Okta is a far more mature solution for something directly customer facing and supports better 2FA options.


I want to use cognito but the documentation is not good. For example, how do I use cognito to authorize against an api I wrote? It's not clear from the documentation.


You'd probably use a custom workflow backed by lambda functions that interact with your api: https://docs.aws.amazon.com/cognito/latest/developerguide/co...


As a rule I think if you feel you're outside the sweet spot of an AWS service before you start using it, I'd take that as a steer that it's probably not the right route to go.


It feels like someone's hackathon project that was accidentally deployed to production, and has been running ever since.


Warning: this post is about a speculative design unproven in production. Definitely use the de facto standard framework in any production code you write!

I get so depressed with authentication complexity. Seems to me there are two ways to avoid it: first, write a service that doesn't care about user identity (it is a fun exercise to think of such a thing!), and second, secure messages, not connections or sessions.

Securing messages with public/private key encryption, I believe, is the best possible general approach. Thinking in messages yields the programmer great benefits, not just inside code (it is the cornerstone of the OOP paradigm, after all), but outside of code (message passing is also the cornerstone of distributed programming).

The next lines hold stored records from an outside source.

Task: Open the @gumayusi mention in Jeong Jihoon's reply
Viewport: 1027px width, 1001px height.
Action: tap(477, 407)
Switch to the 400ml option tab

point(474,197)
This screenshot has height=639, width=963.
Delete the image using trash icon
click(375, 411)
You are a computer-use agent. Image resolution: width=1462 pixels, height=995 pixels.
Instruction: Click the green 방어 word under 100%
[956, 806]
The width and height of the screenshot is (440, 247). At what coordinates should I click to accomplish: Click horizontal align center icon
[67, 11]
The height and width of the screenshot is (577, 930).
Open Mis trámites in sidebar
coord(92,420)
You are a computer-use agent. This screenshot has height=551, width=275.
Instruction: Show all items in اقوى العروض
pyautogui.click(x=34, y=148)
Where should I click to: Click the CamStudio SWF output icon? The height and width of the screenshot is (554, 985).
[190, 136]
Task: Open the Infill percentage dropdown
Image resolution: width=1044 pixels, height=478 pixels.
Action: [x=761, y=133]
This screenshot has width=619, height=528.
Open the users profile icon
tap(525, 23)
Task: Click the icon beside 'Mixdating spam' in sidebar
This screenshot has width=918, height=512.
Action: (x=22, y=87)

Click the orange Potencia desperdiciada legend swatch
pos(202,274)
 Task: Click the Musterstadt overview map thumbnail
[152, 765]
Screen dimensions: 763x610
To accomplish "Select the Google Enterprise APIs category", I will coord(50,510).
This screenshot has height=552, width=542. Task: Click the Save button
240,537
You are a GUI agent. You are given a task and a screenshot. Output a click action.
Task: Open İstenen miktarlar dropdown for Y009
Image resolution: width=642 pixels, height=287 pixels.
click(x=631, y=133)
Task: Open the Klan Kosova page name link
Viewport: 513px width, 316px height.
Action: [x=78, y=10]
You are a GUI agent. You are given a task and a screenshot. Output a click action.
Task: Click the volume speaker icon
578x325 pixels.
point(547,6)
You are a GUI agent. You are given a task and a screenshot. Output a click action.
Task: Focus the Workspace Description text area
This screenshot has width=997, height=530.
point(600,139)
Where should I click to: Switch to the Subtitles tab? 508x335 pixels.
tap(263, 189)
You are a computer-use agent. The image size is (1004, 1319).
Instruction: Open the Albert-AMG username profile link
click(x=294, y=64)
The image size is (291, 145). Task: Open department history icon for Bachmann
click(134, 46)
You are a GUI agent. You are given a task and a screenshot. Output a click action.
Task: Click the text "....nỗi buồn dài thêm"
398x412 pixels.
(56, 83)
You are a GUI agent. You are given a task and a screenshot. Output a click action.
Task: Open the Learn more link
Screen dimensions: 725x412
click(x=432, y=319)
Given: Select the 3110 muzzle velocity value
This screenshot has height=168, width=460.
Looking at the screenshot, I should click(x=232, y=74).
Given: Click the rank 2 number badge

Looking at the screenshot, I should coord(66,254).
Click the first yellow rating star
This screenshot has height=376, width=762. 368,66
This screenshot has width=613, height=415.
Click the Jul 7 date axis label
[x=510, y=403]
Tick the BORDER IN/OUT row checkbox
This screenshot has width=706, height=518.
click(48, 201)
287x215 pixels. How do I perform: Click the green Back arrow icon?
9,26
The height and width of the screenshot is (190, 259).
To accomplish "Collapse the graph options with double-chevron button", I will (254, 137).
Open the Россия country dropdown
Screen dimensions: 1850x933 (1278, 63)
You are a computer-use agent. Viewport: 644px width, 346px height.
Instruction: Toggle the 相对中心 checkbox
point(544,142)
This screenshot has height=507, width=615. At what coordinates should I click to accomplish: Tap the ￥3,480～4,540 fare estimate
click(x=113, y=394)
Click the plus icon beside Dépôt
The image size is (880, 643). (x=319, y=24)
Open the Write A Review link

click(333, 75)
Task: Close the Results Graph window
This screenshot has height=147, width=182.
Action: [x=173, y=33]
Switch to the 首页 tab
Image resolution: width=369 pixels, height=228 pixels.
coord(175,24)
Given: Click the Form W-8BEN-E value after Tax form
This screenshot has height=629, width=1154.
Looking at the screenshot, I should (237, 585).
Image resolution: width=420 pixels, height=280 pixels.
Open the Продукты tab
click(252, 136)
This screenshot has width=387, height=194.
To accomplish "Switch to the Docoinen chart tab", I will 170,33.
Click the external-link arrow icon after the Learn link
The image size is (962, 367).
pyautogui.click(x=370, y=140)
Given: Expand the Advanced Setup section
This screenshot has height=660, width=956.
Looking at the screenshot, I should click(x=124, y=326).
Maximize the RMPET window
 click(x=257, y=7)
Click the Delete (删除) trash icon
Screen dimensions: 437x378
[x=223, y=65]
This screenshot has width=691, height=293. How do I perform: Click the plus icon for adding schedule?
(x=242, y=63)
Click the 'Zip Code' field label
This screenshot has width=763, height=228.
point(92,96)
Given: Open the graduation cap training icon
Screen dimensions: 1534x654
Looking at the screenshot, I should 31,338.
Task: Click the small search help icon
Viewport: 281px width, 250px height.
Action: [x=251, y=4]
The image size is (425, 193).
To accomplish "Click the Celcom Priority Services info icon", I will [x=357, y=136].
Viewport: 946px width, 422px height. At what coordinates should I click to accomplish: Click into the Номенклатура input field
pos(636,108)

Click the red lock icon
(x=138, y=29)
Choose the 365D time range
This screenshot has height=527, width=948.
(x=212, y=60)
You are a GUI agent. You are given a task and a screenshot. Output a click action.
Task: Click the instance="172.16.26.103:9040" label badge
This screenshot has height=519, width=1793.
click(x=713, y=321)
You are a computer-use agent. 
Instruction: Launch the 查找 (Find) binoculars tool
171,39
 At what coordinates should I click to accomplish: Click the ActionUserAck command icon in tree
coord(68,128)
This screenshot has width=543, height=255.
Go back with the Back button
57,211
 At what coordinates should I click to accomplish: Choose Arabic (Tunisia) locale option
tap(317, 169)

Even if you are building a webapp it helps to think in terms of something more general. HTTP becomes just another channel over which messages move. Your app can (and probably will) become sensitive to other channels: email, SMS, webhooks, etc. If you embrace message-level security then you can ignore the channel and deal with the message. Channels may change, but your application code doesn't need to.

For an SPA, the key problem (no pun intended) is that a users private key is on the users browser, in the simplest implementation, accessible by everything on the page. If you're not end-to-end encrypted and don't use 3rd party resources at all (its possible!) then the naive solution is fine. The most robust solution is to use a browser extension to isolate the private key. The site requests encryption services from the extension.

Another fun and interesting problem is the multi-device user. Do we allow copying the private key, and if not, how do we associate private keys together? I think this is a fun problem from lots of angles, particularly the prospect of your own devices inviting each other to share an identity.


While it won't solve for SPA, the SPIFFE project (https://spiffe.io/) aims to deliver short-lived keys and certificates to workloads at runtime to allow them to establish channel authentication (mTLS) and encryption, and to generate & validate JWT tokens for individual message authentication.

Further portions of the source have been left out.